Improve Your Car's Aerodynamics
Don't Carry More Than You Need
Keep the car as light as reasonably possible. For each 100 pounds of extra weight, gas mileage is reduced by as much as 4 percent. Limit the everyday items in your trunk or cargo area to the bare necessities, which should include some emergency items, such as a small jug of water, a flashlight, and a few tools.

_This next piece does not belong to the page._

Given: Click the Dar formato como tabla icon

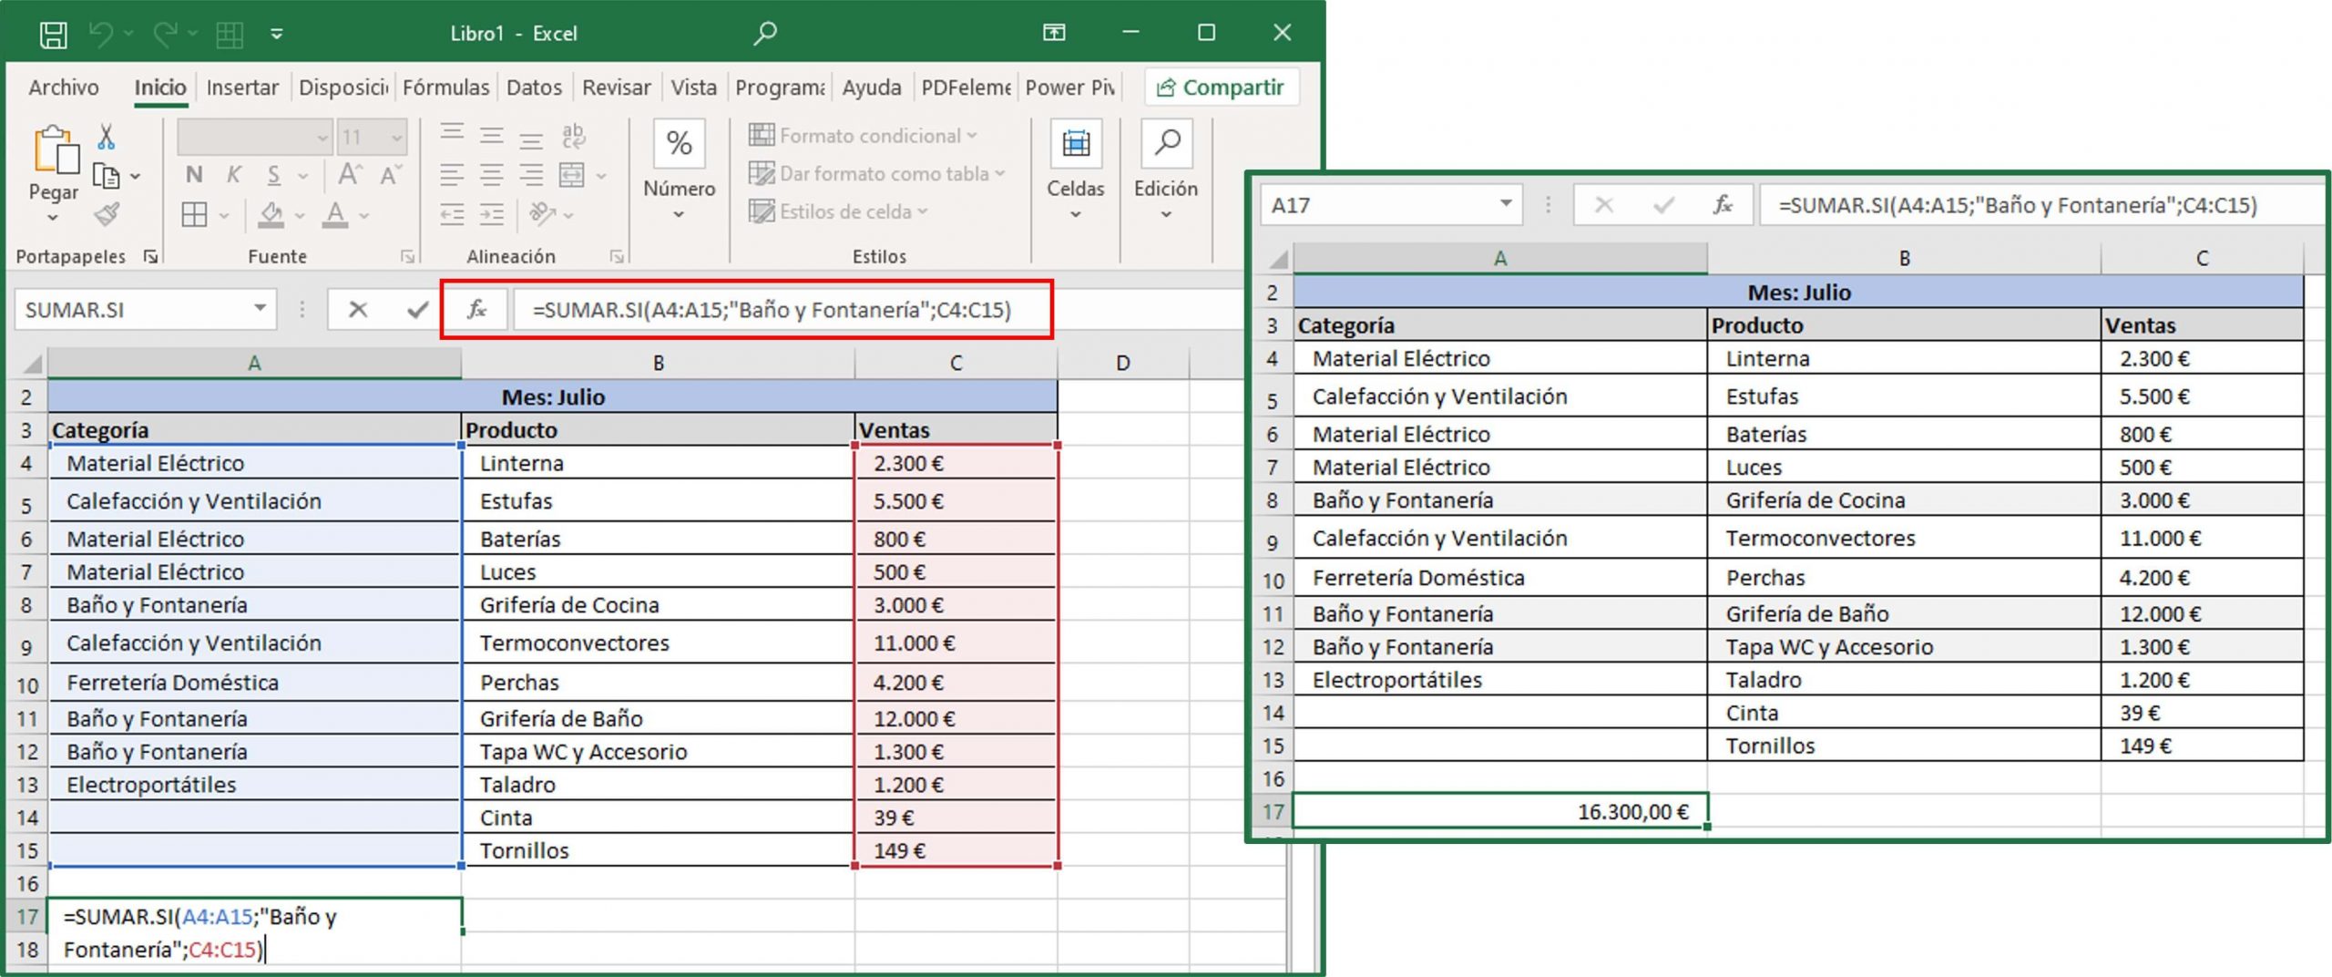Looking at the screenshot, I should pos(762,173).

Don't haul around what you won't be using. Leave the golf clubs at home until you head for the links. Not only does extra bulk add fuel-gulping weight, but it can also upset your vehicle's normal weight distribution. That will impair handling and can even rob a front-wheel-drive car of valuable traction. If you must carry heavy items, try to put only a few of them inside the car at a time.
Remove That Rack
Wind drag increases fuel consumption. Get rid of anything that disturbs the smooth flow of air over your vehicle's surface. Most roof racks have removable cross members, and some racks can be removed altogether; take off your car's rack if it isn't in use. When you do need to carry something on the roof, keep it light and small -- both for fuel-saving aerodynamics and to avoid the risk of a top-heavy weight imbalance.

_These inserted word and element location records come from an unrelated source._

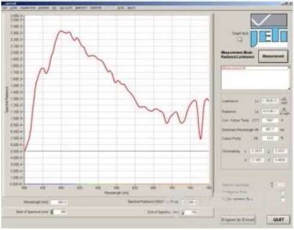This screenshot has height=230, width=294.
Task: Click the up arrow of the measurement list scrollbar
Action: (289, 68)
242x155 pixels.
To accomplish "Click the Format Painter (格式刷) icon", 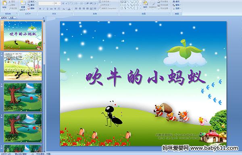I will [x=13, y=8].
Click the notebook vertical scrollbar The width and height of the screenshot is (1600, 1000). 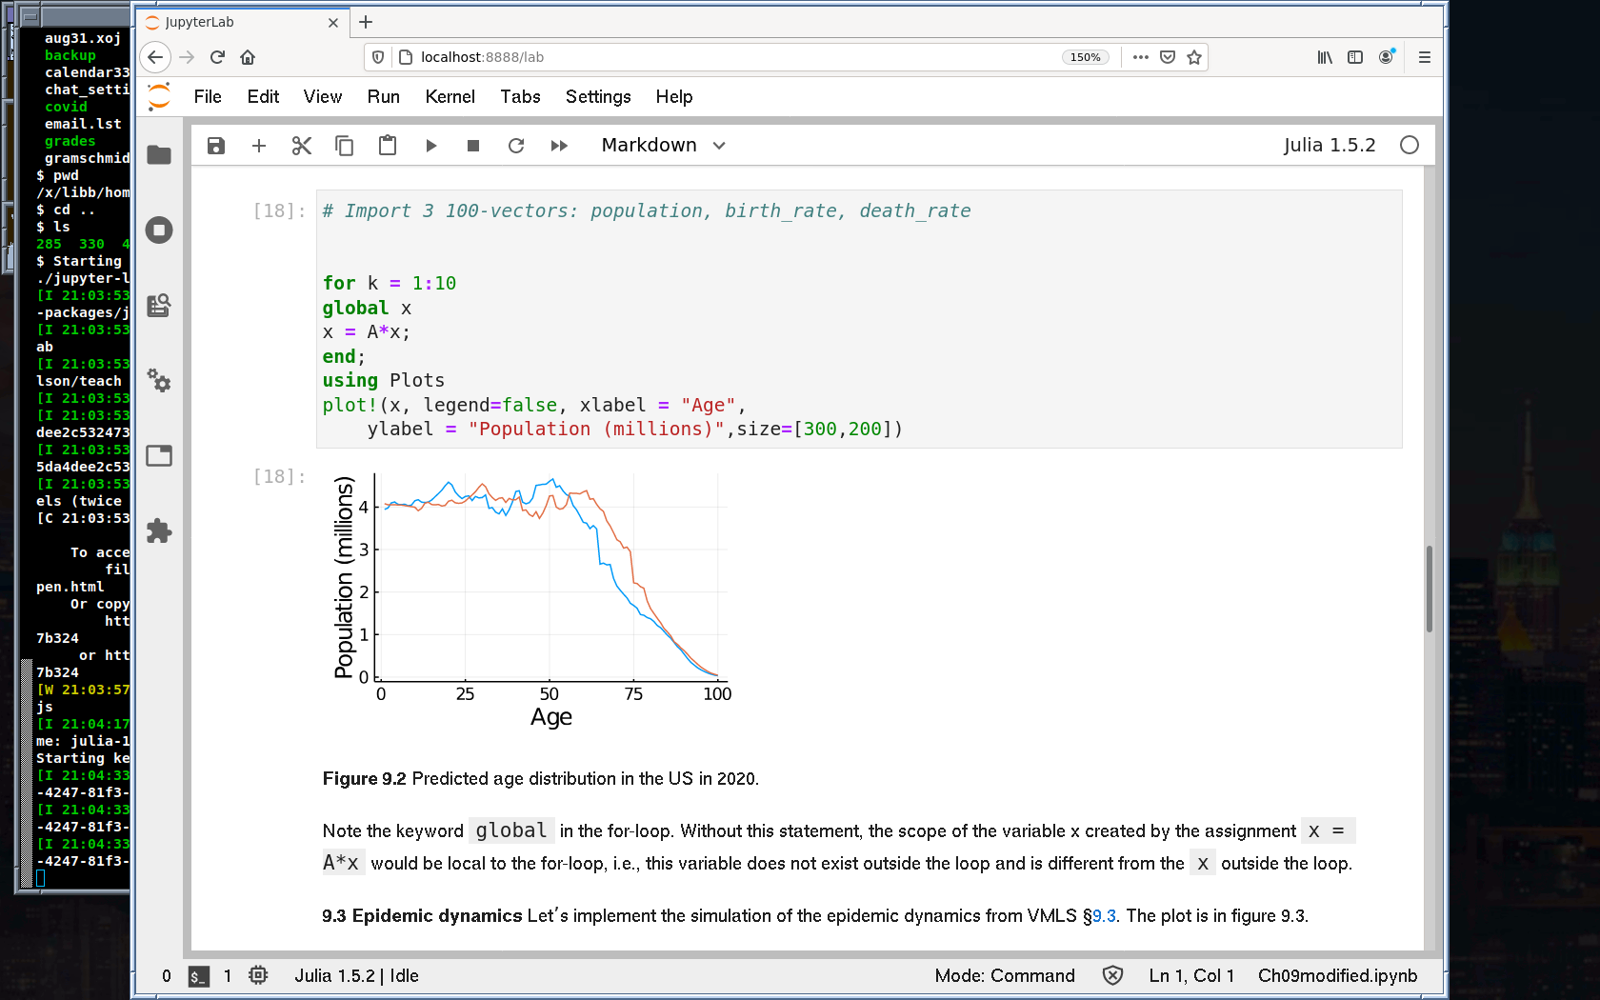pyautogui.click(x=1430, y=589)
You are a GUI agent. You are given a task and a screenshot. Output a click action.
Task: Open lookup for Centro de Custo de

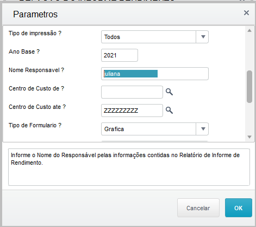click(x=169, y=92)
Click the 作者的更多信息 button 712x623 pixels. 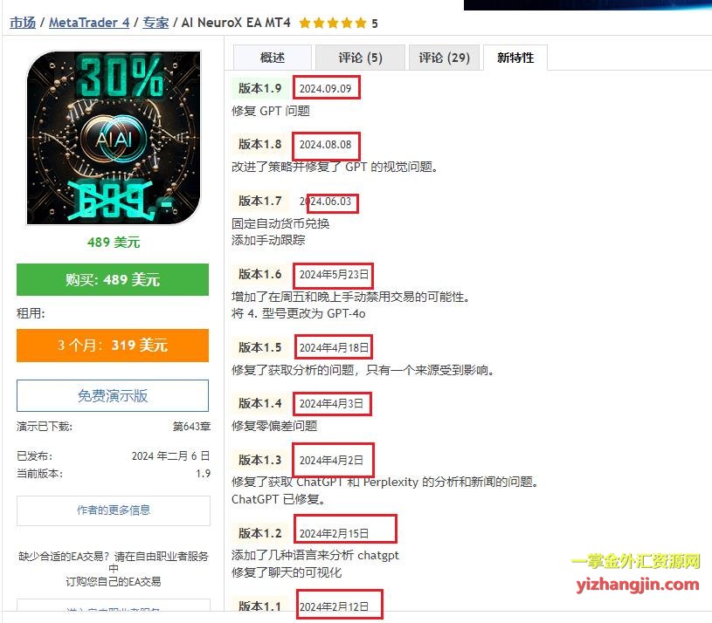114,510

That grille bar and those running boards may make your SUV look rugged, but they also add weight and drag. And that bolt-on trunk-lid spoiler that makes you feel fast and furious? It's designed to harness the wind and press your car to the pavement at high speeds. The result is better grip on the road, but this "downforce" is actually artificial weight that hurts fuel economy. Worse, unless you are a racing technician versed in aerodynamics, chances are excellent that your spoiler isn't doing anything more than adding wind drag and weight. That's costing you at the pump, too.
Retain That Tailgate
Some pickup-truck drivers take it as an article of faith that they're saving fuel by driving with the tailgate down, or removed, or replaced by a mesh fabric or metal gate. False.

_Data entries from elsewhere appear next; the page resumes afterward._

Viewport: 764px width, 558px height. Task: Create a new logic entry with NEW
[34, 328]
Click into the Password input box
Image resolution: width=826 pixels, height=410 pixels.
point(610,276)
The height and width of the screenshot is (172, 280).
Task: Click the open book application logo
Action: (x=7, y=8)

Aerodynamic studies show a pickup truck is most fuel efficient with its tailgate up. It seems the upright tailgate causes air flowing over the roof of the cab to collect as a stagnant "dome" in the cargo bed. As speed builds, this dome, which tapers in a teardrop shape near the tailgate, acts as an aerodynamic ramp that forces airflow over the tailgate, to the benefit of fuel efficiency.
Disrupt this flow by dropping or removing the tailgate, and air coming over the cab is left to swirl around in the cargo bed, degrading the truck's aerodynamics and hurting fuel economy.